Exercise goal: Which lines run from the one containing "Screen dimensions: 1372x879" through the end of the material? Transcribe them word for word, and only them.

Listed records:

· · · · ·

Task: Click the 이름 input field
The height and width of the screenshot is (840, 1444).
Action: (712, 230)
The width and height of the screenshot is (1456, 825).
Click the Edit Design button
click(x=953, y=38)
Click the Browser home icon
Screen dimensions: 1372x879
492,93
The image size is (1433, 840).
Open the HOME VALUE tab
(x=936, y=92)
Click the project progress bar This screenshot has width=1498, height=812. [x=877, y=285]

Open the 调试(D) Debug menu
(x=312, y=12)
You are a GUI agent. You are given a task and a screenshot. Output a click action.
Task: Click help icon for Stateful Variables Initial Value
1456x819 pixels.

· · · · ·

Solution to this problem:
Screen dimensions: 1372x879
492,93
The image size is (1433, 840).
Open the HOME VALUE tab
(x=936, y=92)
Click the project progress bar This screenshot has width=1498, height=812. [x=877, y=285]

Open the 调试(D) Debug menu
(x=312, y=12)
You are a GUI agent. You are given a task and a screenshot. Output a click action.
Task: Click help icon for Stateful Variables Initial Value
1456x819 pixels.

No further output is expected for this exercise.